The following published opinions were released by the U.S. Court of Appeals for the Fifth Circuit on July 10, 2008:
- Waltman v. Payne (Garwood, Dennis, Owen, JJ.; opinion by Owen, J.) (appeal from S.D. Miss.). Affirming district court’s dismissal in part, and vacating in part and dismissing without prejudice the claim of the owner of a hunting camp against the local sheriff in his individual and official capacities for destruction of 500 kenaf plants (a plant that is similar in appearance to marijuana). The district court dismissed the claims against the sheriff on the basis of qualified immunity, and dismissed the state law claims without prejudice. The Fifth Circuit affirmed that the sheriff was entitled to qualified immunity on the landowner’s Fourth Amendment claim of unreasonable seizure of the kenaf plants, and on the Fourteenth Amendment claim because the landowner does not have a Due Process interest in his reputation alone; vacated the district court’s summary judgment on the landowner’s Fifth Amendment takings claim and dismissed it without prejudice on the basis that the claim was not ripe because the landowner had not properly availed himself of available state judicial remedies to seek compensation for the destruction of the kenaf plants; and affirmed the summary judgment on the claims against the sheriff in his official capacity on the basis that the landowner failed to meet his burden under § 1983 of showing deliberate indifference by the sheriff.
- Nelson v. University of Texas at Dallas (Smith, Prado, Yeakel, JJ.; opinion by Prado, J.) (appeal from N.D. Tex.). Reversing district court’s dismissal on basis of Eleventh Amendment immunity and remanding for further proceedings. Plaintiff Nelson was an employee of University of Texas at Dallas (”UTD”). He requested FMLA leave following injuries received in a car accident and the subsequent suicide death of his son, on his doctor’s recommendation that he would need four to six weeks to recover. UTD granted the request, subject to its policy that FMLA leave should be granted only upon notification of the amount of time to be taken. Prior to the expiration of the FMLA’s twelve-week period (but after the four to six weeks in the doctor recommendation), UTD terminated Nelson for failure to appear at work or notify of absences for three consecutive days; UTD then rejected Nelson’s request for reinstatement. Nelson sued UTD, then, as employers, defendants Daniel, Jarrell, and Rutledge. The claims against the defendants were dismissed on Eleventh Amendment immunity. Nelson appealed the dismissal of the claims against Daniel in his official capacity, on the basis that Ex Parte Young should except that claim from Eleventh Amendment Immunity. The Fifth Circuit agreed, holding that, while the Eleventh Amendment is available as a defense to claims under 29 USC § 2612(a)(1)(D), Ex Parte Young allowed for reinstatement claims under the FMLA against individuals in their official capacity.
- Newby v.

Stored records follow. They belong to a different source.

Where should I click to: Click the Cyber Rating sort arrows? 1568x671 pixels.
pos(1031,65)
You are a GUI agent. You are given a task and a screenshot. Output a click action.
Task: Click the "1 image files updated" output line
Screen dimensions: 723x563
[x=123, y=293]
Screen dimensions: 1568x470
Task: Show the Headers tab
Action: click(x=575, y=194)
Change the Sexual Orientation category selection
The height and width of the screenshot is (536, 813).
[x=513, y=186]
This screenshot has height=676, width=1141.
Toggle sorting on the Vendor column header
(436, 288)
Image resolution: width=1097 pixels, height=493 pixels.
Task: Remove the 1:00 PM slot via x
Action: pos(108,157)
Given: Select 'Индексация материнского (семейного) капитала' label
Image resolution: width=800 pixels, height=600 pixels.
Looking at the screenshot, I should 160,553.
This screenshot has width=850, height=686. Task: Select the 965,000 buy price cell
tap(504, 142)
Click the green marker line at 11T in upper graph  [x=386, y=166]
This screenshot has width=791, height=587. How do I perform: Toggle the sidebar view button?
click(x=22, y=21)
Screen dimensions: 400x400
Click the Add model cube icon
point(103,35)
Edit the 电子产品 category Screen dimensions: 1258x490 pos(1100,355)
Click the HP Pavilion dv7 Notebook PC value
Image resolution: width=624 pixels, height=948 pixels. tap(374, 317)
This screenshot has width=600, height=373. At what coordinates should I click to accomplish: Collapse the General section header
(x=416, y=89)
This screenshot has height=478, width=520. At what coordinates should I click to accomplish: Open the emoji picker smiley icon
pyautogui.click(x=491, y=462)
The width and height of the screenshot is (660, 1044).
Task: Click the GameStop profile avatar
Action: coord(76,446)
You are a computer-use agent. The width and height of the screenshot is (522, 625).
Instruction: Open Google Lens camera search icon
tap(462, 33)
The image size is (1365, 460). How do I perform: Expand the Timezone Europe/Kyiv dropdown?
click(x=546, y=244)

Enron Corp. (Garza, Stewart, Dennis, JJ.; opinion by Garza, J.) (appeal from S.D. Tex.). Affirming dismissal of claims as preempted under the Securities Litigation Uniform Standards Act (”SLUSA”). This decision involves ten cases (”the Fleming cases”) brought by Enron investors (”the Fleming plaintiffs”) against former Enron managers, Enron’s accounting firm and various partners thereof, and various financial institutions (”the Anderson defendants”). Nine of the cases were brought initially in state court, and one was brought in federal court; the state plaintiffs appeal the district court’s denial of their motion for leave to amend their complaints, and all plaintiffs appeal the district court’s preemption dismissal under SLUSA. The Fifth Circuit held that the district court retained “related to” bankruptcy jurisdiction over the Fleming cases at the time it dismissed them post-confirmation, because the claims concerned pre-confirmation relations and were themselves filed pre-confirmation. The Fifth Circuit then held that SLUSA preempted the Fleming cases, because its condition of coverage as applying to a “covered class action” applied to a group of related lawsuits pending in the same district court.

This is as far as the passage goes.